## Text block:
• • •
[RFC] First (incomplete) cut of Xen paravirt binding

jeremy at goop.org (Jeremy Fitzhardinge) · Wed, 26 Jul 2006 23:37:52 -0700

Rusty Russell wrote:
> 	I want to make three changes to this over time:
>
> 1) Copy the ops structure in the asm, based on value of %ebx (0 == xen,
> etc).  Only copy the non-NULL entries, to make implementing ops simple
> (eg. Xen doesn't want to override all ops).  Xen wants %esi, so I might
> have to move that to %eax: I'll see how it works out.
>   

I'm coming to the conclusion that having separate entrypoints for each 
hypervisor is really the right way to go.  Assuming that all hypervisors 
have some way to set the entrypoint, then its reasonable to also assume 
they're each going to have a different method for doing do (ideally 
orthogonal to each other).  That means that if Xen does it with its 
__xen_guest string section and VMI does it some other (possibly similar) 
way, they can all get along.

It isn't clear to me who sets %ebx in your proposal.  If you're 
suggesting that the hypervisors do it, it seems like a bit presumptuous 
to have a specific mechanism just for us.  If you're saying that a 
common PV startup function needs to try to sniff what hypervisor its 
under, that seems very tricky, particularly since we can't take any 
faults at that point.
• • •
## Extracted data:
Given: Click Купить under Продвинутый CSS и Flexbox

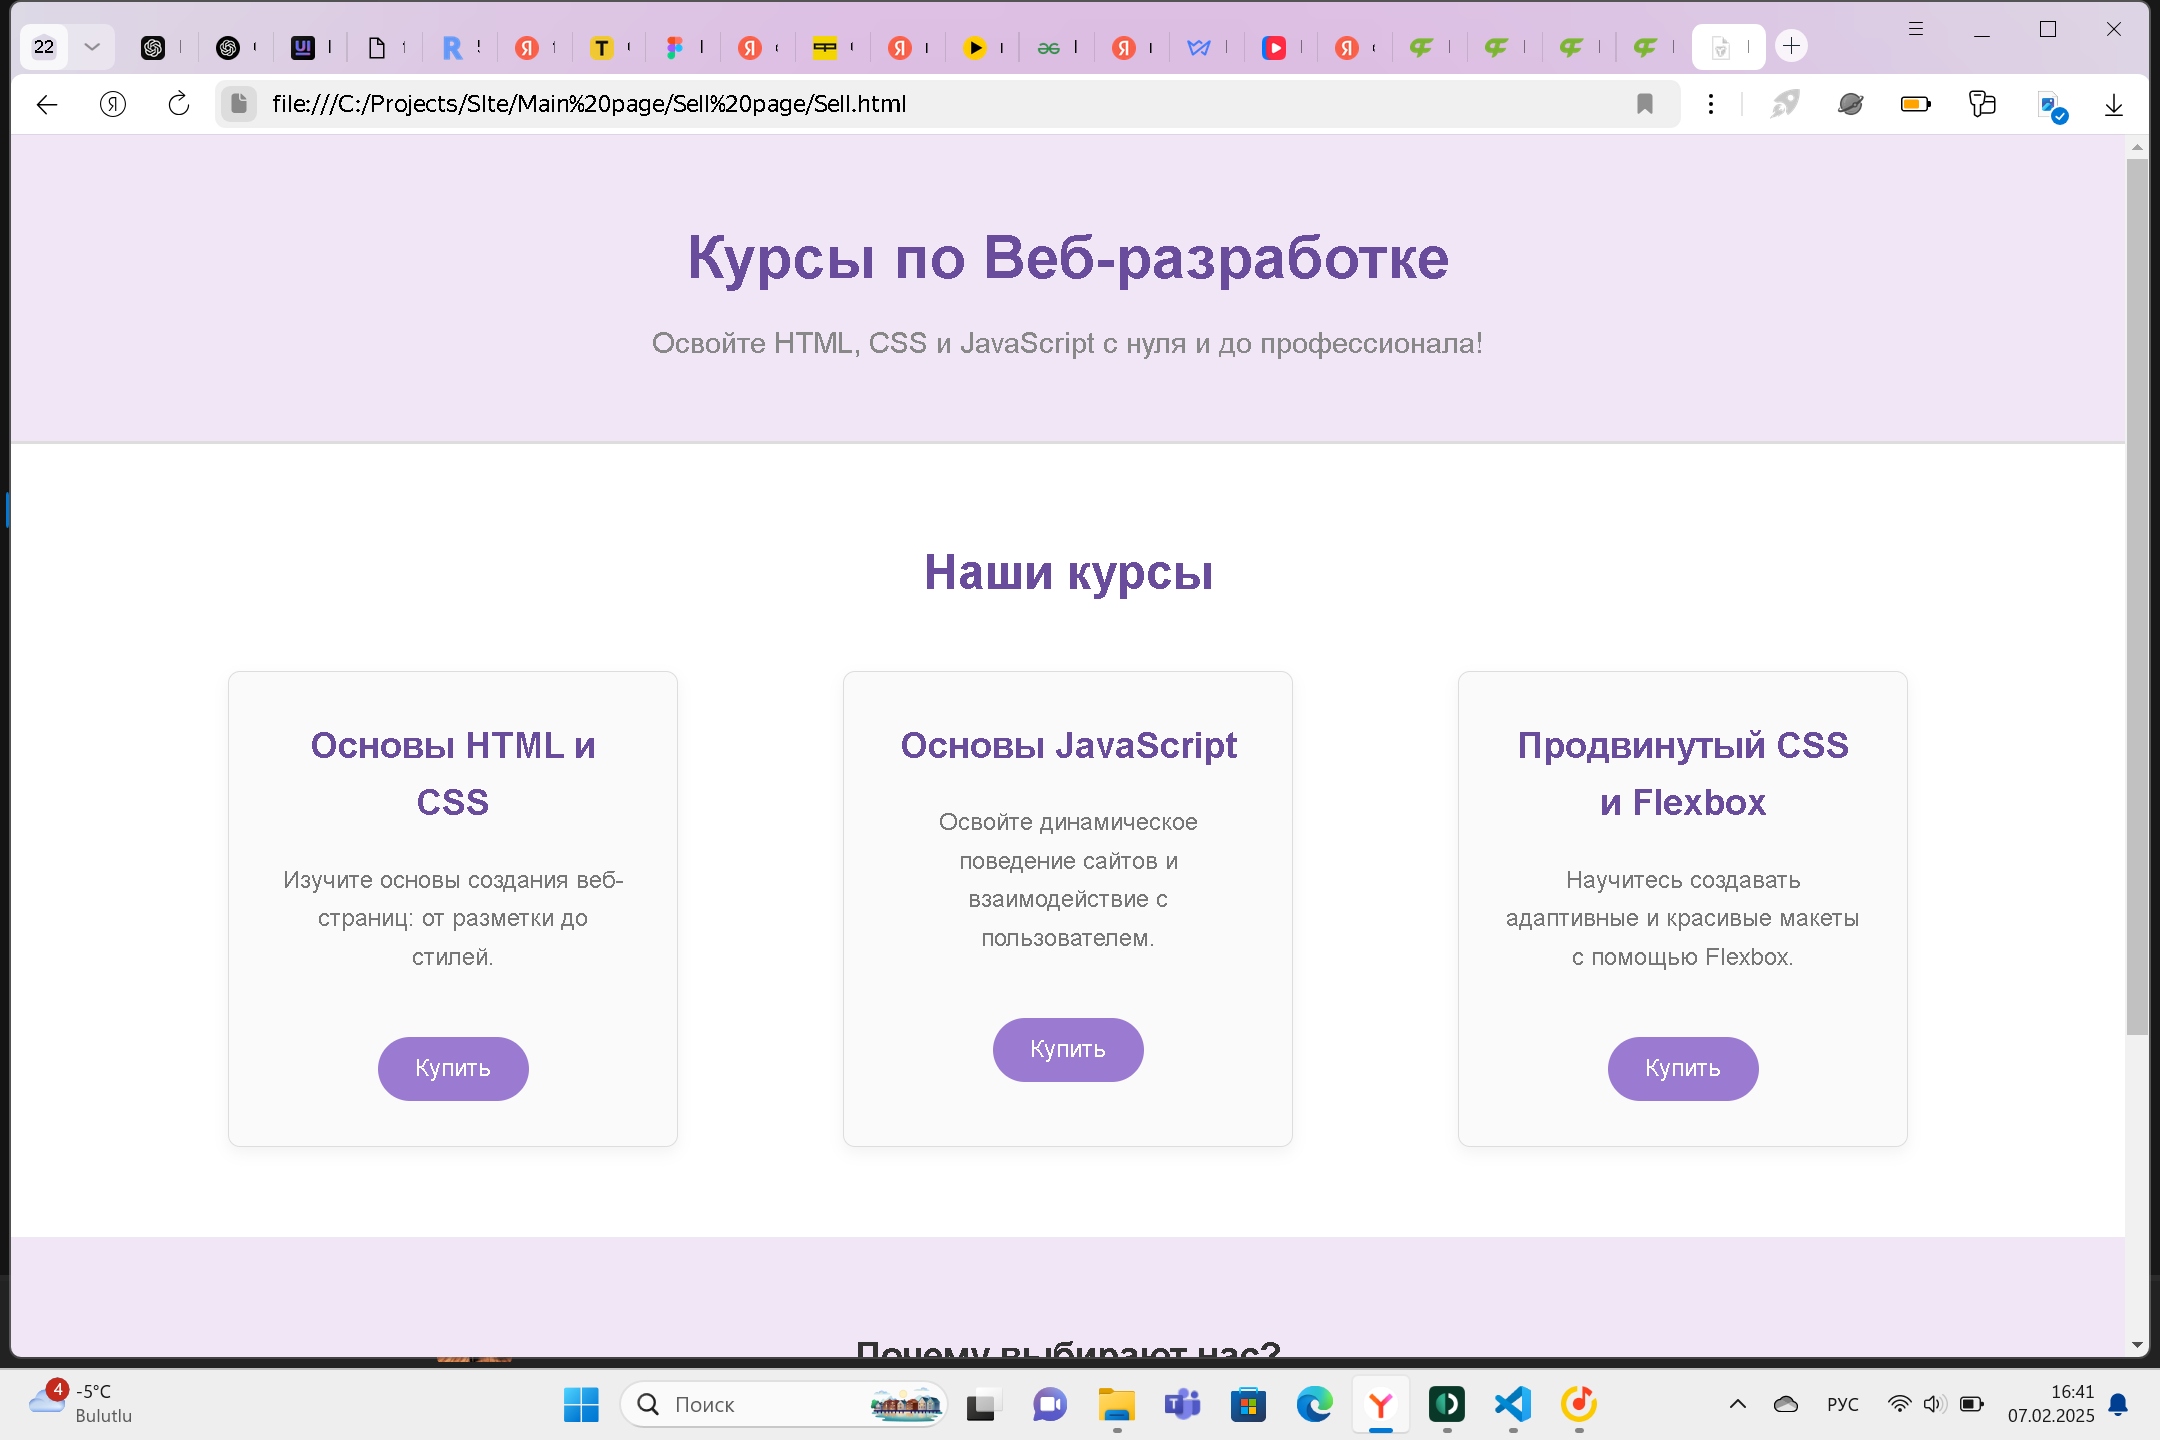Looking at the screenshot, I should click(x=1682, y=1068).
• • •
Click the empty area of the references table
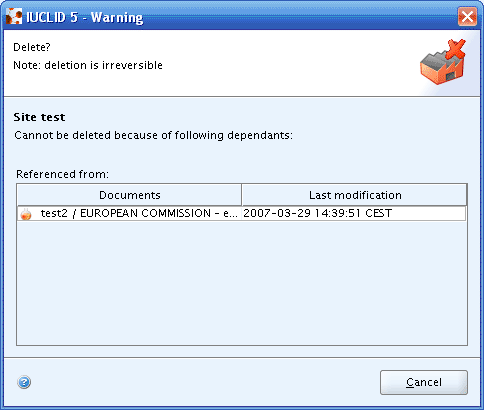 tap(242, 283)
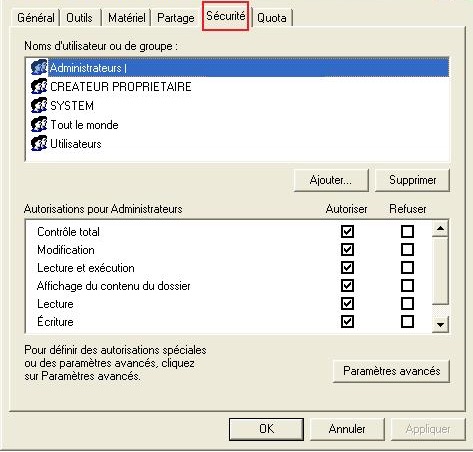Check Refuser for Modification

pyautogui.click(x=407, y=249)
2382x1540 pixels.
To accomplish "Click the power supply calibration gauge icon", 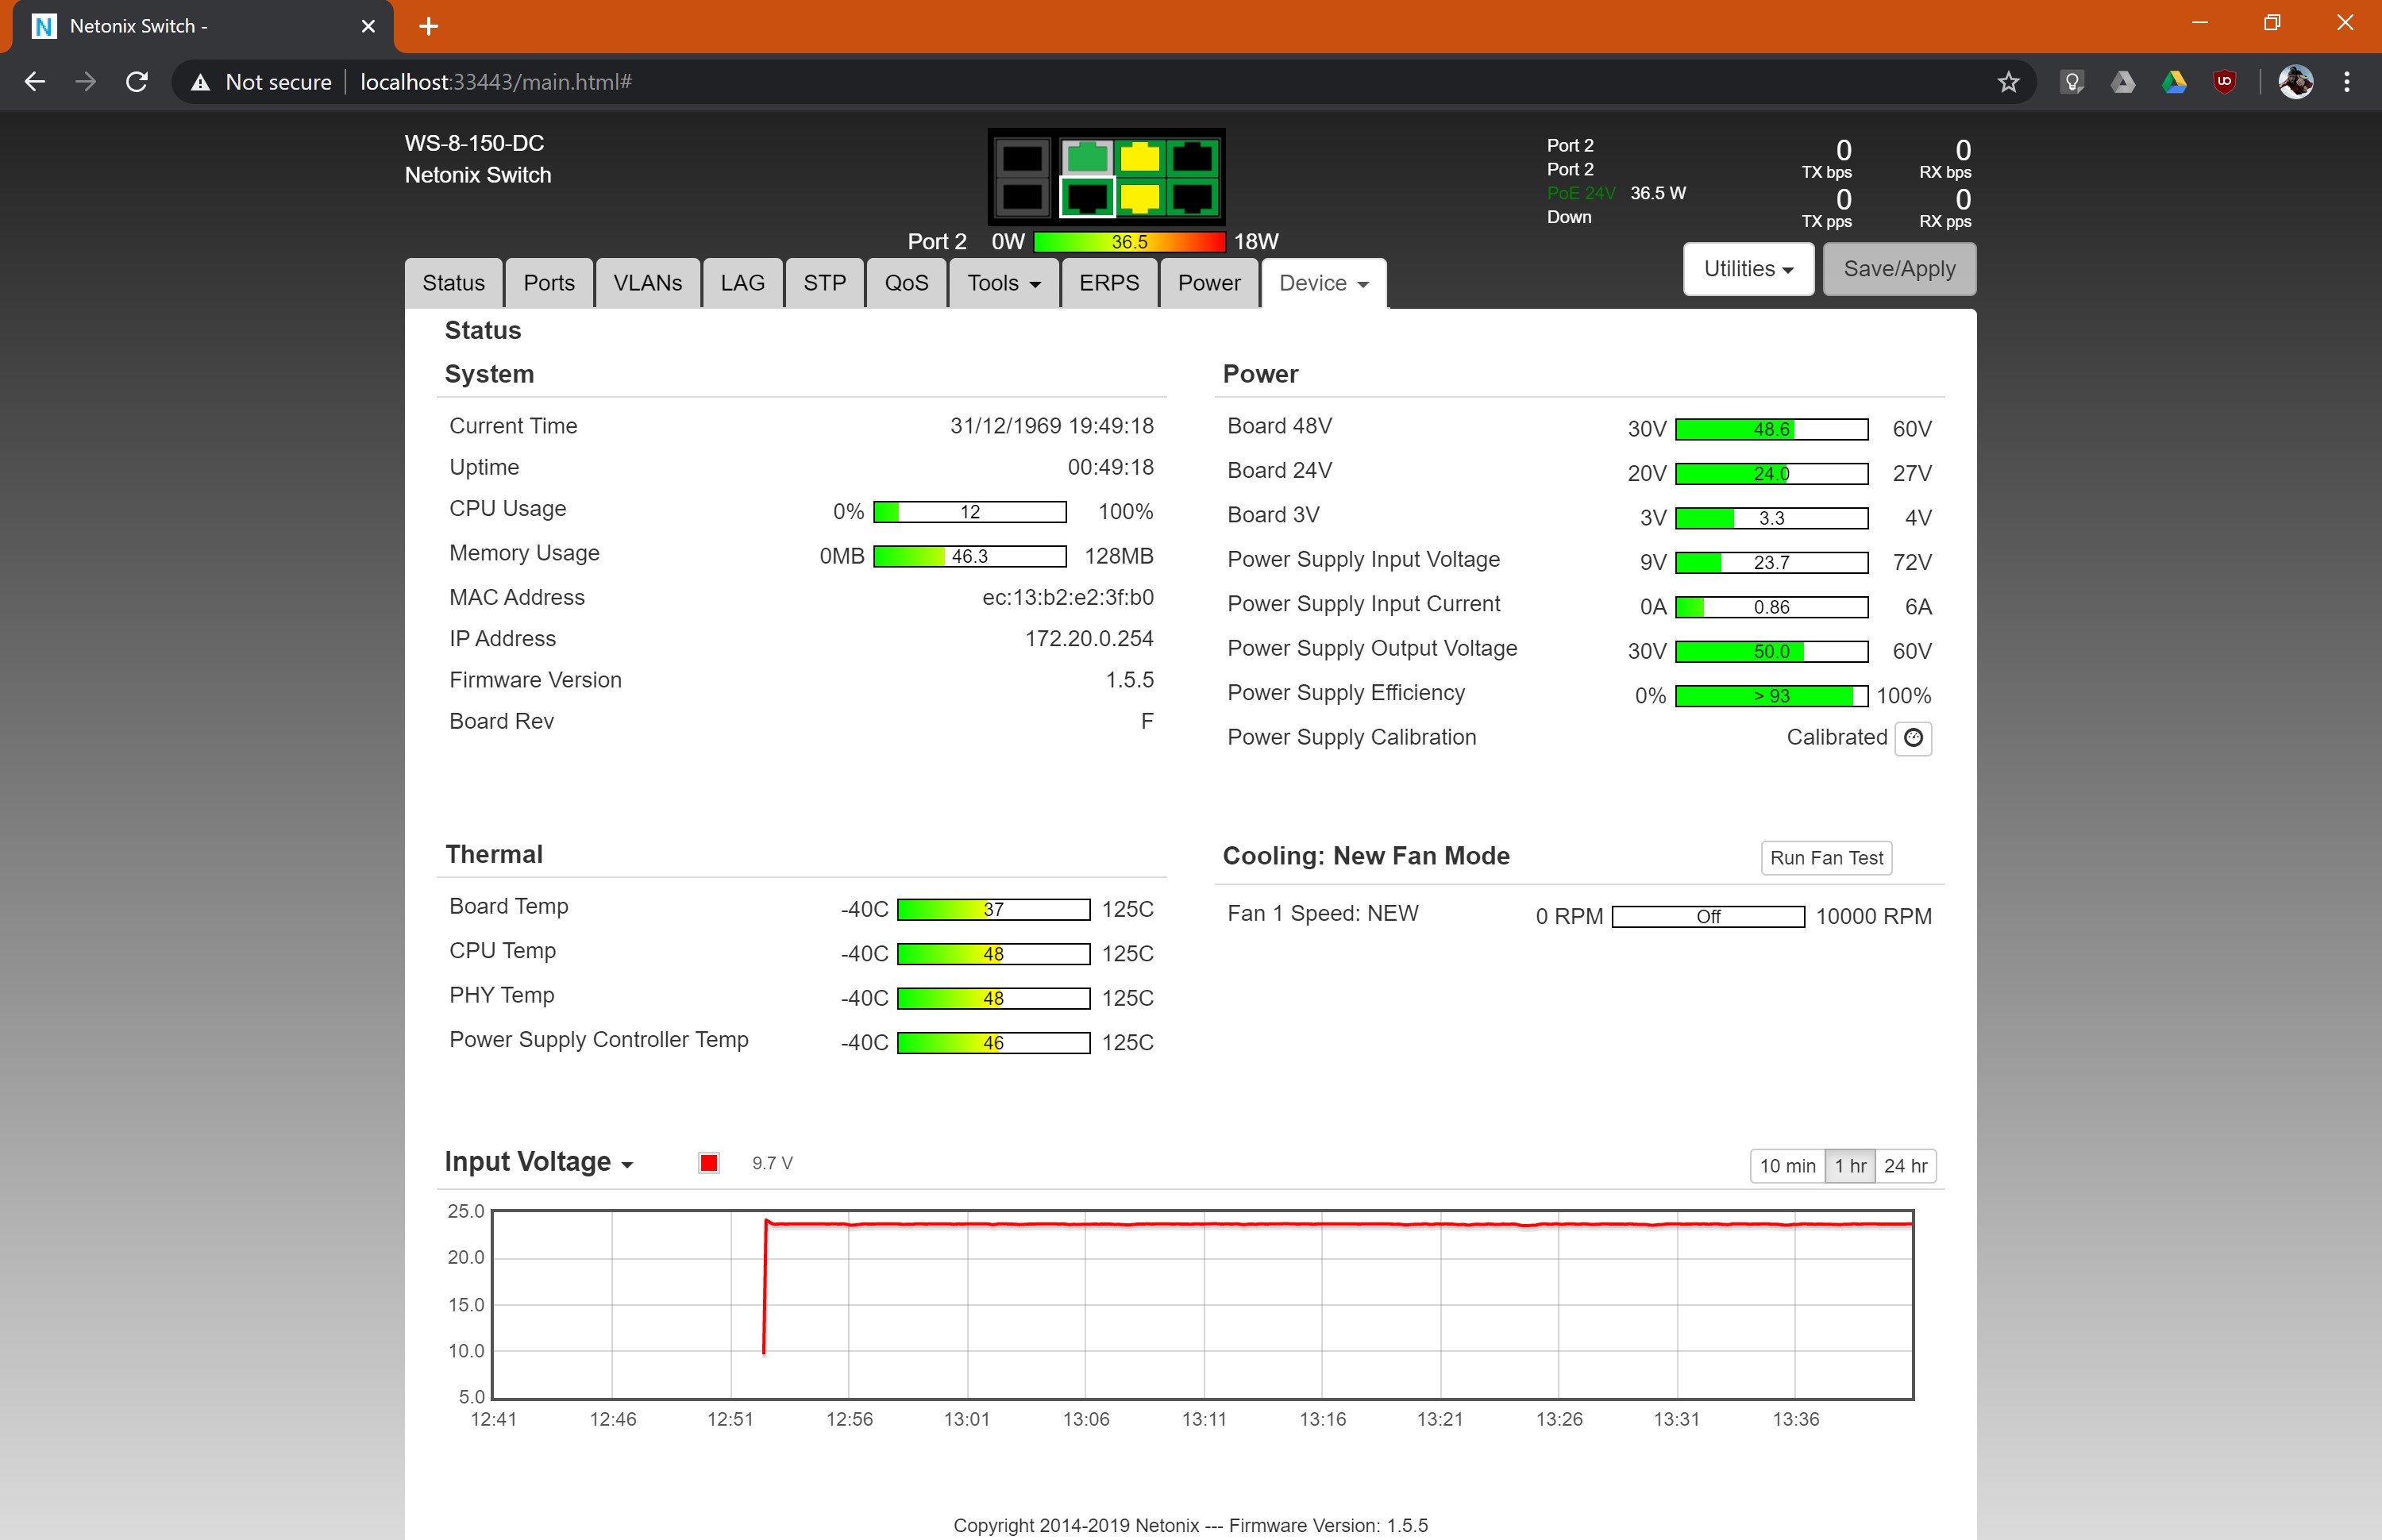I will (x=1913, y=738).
• • •
## Required task 1:
Could you copy out, word for word, the part of the Xen paravirt post that opens with the words containing "I'm coming to" and closes with "other (possibly similar)"?
## Required task 2:
Do these statements agree with the Xen paravirt post? Answer yes or no for each, quoting the words of the post that decide it. (a) The writer believes separate entrypoints for each hypervisor are the right approach. (b) The quoted plan is to copy every entry of the ops structure, including the NULL ones. (c) The writer says faults can be taken at the point when a common startup function would detect the hypervisor.
None of the rows has any bearing on what you're asked to do here.

## Exercise output 1:
I'm coming to the conclusion that having separate entrypoints for each 
hypervisor is really the right way to go.  Assuming that all hypervisors 
have some way to set the entrypoint, then its reasonable to also assume 
they're each going to have a different method for doing do (ideally 
orthogonal to each other).  That means that if Xen does it with its 
__xen_guest string section and VMI does it some other (possibly similar)

## Exercise output 2:
(a) Yes: "having separate entrypoints for each hypervisor is really the right way to go"
(b) No: "Only copy the non-NULL entries"
(c) No: "we can't take any faults at that point"